Gut health and obesity
The study adds to emerging body of science supporting the effects of gut microflora on metabolic factors and obesity.
A 2005 study by Jeffrey Gordon and his group at Washington University in St. Louis indicated that obese mice had lower levels of Bacteroidetes and higher levels of Firmicutes, compared with lean mice.
One year later and Dr Gordon’s reported similar findings in humans: The microbial populations in the gut are different between obese and lean people, and that when the obese people lost weight their microflora reverted back to that observed in a lean person, suggesting that obesity may have a microbial component (Nature, Vol. 444, pp. 1022-1023, 1027-1031).

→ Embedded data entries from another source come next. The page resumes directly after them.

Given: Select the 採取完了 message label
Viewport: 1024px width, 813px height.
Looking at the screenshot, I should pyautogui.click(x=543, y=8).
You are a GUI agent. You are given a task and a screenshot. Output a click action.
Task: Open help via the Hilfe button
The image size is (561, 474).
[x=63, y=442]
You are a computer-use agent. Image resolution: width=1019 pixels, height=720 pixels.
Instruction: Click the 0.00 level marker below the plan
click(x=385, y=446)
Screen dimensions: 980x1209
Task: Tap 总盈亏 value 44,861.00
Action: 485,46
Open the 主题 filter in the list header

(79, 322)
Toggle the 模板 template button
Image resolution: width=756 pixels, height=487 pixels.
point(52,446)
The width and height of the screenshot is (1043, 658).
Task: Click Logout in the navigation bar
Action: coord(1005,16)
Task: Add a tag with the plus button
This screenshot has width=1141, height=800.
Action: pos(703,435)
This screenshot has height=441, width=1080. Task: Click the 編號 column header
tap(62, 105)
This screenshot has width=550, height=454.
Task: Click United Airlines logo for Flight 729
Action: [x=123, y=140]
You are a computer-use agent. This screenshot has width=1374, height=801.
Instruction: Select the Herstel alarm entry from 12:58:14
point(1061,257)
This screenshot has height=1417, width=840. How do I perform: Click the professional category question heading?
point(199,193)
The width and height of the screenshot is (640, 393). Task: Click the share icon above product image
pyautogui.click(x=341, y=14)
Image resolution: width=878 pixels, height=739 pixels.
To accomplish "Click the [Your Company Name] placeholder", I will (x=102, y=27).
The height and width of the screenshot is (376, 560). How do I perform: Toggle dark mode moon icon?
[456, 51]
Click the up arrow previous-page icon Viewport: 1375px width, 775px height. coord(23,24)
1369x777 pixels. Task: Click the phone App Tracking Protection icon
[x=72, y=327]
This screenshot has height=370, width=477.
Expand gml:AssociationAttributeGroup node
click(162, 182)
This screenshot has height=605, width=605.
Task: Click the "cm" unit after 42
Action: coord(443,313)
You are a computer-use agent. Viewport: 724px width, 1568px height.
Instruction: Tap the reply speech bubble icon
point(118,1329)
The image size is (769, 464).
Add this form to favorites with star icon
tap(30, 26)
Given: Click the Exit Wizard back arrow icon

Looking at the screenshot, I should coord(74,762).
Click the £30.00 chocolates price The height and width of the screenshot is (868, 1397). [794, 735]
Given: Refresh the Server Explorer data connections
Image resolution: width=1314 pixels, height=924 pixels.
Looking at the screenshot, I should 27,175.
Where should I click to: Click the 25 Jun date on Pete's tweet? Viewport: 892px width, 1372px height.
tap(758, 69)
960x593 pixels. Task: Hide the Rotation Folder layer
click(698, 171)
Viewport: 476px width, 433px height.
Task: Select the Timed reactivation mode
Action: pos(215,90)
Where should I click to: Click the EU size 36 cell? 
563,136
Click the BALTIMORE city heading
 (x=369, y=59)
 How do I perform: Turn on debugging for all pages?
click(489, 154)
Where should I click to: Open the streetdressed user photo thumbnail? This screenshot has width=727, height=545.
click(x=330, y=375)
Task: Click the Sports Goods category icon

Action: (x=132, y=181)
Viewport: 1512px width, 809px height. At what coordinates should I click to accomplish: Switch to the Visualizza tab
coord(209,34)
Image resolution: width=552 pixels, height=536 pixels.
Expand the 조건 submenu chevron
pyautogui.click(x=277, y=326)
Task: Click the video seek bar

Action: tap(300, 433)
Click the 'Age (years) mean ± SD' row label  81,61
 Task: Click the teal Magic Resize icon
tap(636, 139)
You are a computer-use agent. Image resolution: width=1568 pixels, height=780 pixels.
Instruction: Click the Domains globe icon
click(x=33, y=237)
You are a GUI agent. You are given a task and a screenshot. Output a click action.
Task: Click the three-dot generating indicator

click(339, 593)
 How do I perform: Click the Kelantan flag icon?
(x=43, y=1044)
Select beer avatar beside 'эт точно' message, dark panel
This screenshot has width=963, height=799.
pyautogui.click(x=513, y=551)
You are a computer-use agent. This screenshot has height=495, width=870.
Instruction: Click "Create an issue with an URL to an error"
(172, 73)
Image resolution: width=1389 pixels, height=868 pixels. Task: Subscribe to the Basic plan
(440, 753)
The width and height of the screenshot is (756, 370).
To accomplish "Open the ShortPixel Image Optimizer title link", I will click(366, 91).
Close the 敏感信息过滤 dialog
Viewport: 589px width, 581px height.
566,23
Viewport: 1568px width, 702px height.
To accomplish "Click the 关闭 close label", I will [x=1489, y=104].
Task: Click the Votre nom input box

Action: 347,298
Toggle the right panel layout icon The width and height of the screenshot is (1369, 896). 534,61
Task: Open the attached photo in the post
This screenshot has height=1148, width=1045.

A more recent paper from the same group in Science Translational Medicine (Vol. 3, 106ra106) reported that ingestion of probiotic bacteria produced a change in many metabolic pathways, particularly those related to carbohydrate metabolism.
The new study, albeit limited, suggests a role for flavonoids to alter bacterial populations in the gut and influence metabolic processes.
The researchers divided male Golden Syrian hamsters into three groups. All the groups were fed a high-fat diet, and two groups received additional grape seed flours from either Chardonnay or Cabernet Sauvignon for three weeks. Both grape seed flours were provided by Sonomaceuticals, LLC/WholeVine Products.
Results showed that fecal levels of Bifidobacterium spp., Lactobacillus spp., and Firmicutes significantly decreased in the Chardonnay group, compared with to control, while Bacteroides fragilis increased.
Enterobacteriaceae levels in feces decreased in the Cabernet group, compared with the control diet.
The decrease in Lactobacillus spp. in the Chardonnay group was accompanied by an effect on hepatic bile acid metabolism and improved plasma cholesterol concentrations, said the researchers.
“Quantification of selected species/genera and phylum of fecal bacteria from obese and hypercholesterolemic hamsters revealed that supplementation of flavonoid-rich Chardonnay grape seed flour significantly altered intestinal microbiota composition and total number,” wrote the researchers.
“The present study provides further indirect evidence for the potential role of the intestinal microbiota in metabolic dyslipidemia.”
Source: Journal of Agricultural and Food Chemistry
Published online ahead of print, Article ASAP, doi: 10.1021/jf5026373
“Modulation of the Intestinal Microbiota Is Associated with Lower Plasma Cholesterol and Weight Gain in Hamsters Fed Chardonnay Grape Seed Flour”
Authors: H. Kim, D.H. Kim, K.H. Seo, et al.